Unfortunately not. What is involved is the drive of Klonskyism toward the organizational consolidation of its ideological line of capitulation and liquidation.
It isn’t enough, as Lenin said, to fight for the ideological influence of one’s line; one must also give it its adequate organizational form. This is what Klonskyism is engaged in doing. Klonskyism cannot remain satisfied with trying to win ideological influence for the ideas of surrendering to the liberal leadership of the spontaneous movement and for the ideas of liquidating the party’s leading role; it must win the authority, the power, to organize the work of Marxist-Leninists in such a way as to enforce these ideas, to guarantee that “other leaders” than Marxist-Leninists will head up the working-class movement of tomorrow and the day after.
Take, therefore, the scraps of revisionist theory wrapped in phrasemongering that make up the content of Klonskyism, and call this “Communism”; persuade a few handfuls of honest workers to sit still and listen to it for a while, and call this “propaganda”; call this muddled ’propaganda’ circle a “factory nucleus”; and keep this up (despite everything!) as your chief form of activity for years and years – and there indeed you have one of the guaranteed recipes now on the market for absolutely ensuring, beyond a doubt, that a Marxist-Leninist Communist Party will not emerge to disturb the tranquility of liberal hegemony. At least not from the forces that practice the line of Klonskyism.
The line of “propaganda” (in the strict sense) as “chief form of activity in the first main period of party-building” is the currently most fashionable formula that gives to the ideological and political line of capitulation-ism a suitable organizational form. It is a formula that arose in reaction to the “economic agitation, is chief form of activity” line of RCP, but is a sham repudiation and real continuation of that equally capitulationist theory. This is the link, the underlying common essence, which has led the Klonsky circle, in step with its degeneration into Browderism, to adopt as its own both of these formulas at the same time. Capitulationism in ideological and political line inevitably adopts every form of capitulationism in matters of organization as well. They stem from the same revisionist root, and are bound to “find” each other.
The ideological line of Klonskyism is like that “mud from the bottom of the Party stream” that Lenin talked about. Its organizational line is the old hidebound circle spirit raised up to the “chief form of activity.” Do you wonder, reader, what Lenin meant by the “two steps backward” in the title of his book? Examine the development of the Klonsky circle: there, in the very process of taking one step forward toward the Party, the Klonsky circle has provided a textbook illustration of the two steps backward.
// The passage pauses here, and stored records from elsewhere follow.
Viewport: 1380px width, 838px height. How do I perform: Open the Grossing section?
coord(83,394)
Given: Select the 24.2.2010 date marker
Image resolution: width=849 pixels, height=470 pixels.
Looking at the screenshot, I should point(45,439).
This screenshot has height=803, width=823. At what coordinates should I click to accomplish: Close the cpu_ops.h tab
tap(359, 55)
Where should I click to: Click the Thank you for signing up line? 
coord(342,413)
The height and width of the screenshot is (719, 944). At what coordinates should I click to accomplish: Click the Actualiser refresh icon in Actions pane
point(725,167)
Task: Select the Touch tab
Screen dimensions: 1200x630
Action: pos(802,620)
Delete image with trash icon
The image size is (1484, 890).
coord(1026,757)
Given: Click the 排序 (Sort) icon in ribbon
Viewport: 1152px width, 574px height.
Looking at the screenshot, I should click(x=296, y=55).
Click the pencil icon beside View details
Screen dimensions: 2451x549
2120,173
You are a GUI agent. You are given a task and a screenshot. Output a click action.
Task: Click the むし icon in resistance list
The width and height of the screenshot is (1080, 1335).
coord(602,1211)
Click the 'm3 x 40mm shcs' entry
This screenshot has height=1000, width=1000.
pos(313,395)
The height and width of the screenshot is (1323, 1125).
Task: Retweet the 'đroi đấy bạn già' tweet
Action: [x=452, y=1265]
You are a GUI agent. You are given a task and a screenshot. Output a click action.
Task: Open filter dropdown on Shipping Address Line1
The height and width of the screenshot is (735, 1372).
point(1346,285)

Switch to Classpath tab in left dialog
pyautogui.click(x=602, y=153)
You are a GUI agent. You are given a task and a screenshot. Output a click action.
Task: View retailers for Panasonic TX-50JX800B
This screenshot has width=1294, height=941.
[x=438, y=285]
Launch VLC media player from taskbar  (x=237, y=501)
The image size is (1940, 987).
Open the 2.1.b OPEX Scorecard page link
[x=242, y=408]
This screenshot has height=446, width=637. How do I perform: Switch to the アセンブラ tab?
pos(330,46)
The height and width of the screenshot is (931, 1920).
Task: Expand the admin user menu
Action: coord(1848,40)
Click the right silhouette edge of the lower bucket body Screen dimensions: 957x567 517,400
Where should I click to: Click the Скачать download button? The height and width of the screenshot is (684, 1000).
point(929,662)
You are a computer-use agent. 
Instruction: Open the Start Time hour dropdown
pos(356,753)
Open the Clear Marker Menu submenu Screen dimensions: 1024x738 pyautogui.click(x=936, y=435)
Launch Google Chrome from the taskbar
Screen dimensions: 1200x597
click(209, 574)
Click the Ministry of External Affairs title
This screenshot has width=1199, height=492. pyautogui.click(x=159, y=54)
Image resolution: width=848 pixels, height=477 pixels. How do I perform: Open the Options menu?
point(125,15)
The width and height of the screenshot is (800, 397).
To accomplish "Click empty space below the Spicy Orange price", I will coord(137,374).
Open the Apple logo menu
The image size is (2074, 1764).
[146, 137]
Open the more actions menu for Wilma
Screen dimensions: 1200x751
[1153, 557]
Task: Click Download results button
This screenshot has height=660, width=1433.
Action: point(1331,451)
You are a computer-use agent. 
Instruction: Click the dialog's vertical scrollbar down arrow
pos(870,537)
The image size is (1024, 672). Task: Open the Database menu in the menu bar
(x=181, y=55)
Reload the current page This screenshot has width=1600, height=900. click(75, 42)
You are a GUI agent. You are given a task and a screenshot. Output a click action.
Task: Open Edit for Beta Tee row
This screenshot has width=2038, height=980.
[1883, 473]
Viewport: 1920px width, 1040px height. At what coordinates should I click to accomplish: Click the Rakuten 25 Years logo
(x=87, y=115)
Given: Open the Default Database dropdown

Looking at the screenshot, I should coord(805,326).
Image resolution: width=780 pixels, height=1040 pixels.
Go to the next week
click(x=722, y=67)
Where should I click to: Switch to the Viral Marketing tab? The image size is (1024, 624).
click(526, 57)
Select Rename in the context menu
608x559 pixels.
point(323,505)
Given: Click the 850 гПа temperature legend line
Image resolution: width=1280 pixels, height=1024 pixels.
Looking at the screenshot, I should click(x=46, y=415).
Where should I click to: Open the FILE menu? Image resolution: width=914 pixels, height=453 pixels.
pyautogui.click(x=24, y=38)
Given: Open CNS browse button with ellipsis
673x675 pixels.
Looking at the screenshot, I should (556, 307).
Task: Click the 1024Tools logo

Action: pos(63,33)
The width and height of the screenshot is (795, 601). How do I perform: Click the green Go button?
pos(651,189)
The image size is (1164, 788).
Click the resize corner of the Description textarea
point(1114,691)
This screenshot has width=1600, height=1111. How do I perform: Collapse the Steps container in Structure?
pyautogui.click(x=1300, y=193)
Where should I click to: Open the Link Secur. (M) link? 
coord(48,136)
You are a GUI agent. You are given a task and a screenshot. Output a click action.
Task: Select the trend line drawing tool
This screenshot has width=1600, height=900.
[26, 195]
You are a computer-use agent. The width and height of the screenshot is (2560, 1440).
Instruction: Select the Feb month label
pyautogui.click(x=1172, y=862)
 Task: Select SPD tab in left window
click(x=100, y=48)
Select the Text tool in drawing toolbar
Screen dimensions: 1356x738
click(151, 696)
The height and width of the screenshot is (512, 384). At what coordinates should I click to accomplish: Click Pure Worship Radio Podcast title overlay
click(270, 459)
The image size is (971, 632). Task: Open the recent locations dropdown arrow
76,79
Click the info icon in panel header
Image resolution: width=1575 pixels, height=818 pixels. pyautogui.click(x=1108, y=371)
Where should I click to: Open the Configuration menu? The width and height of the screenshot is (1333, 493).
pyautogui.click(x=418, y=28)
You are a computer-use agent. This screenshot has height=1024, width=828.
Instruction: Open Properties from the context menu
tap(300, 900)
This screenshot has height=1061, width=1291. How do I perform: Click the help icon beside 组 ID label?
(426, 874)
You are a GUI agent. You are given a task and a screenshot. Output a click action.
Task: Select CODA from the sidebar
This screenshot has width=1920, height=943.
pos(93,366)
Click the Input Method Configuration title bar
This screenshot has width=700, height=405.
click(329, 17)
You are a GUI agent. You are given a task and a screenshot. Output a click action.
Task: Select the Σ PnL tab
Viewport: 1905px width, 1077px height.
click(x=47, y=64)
At the conclusion of his article “Political Agitation and the Class Point of View,” with which we began this study of Klonskyism, Lenin describes, prophetically, what kind of political entity the Klonsky circle represents, and how the proletariat should proceed in regard to it:
The party of the proletariat must learn to catch every liberal just at the moment when he is prepared to move forward an inch, and make him move forward a yard. If he is obdurate, we will go forward without him and over him.
Klonskyism, having moved its yard, has become obdurate, and grows more obdurate every day. Very well. There is no alternative. The choice is clear. The proletariat will go forward toward its Party without Klonskyism, and over it.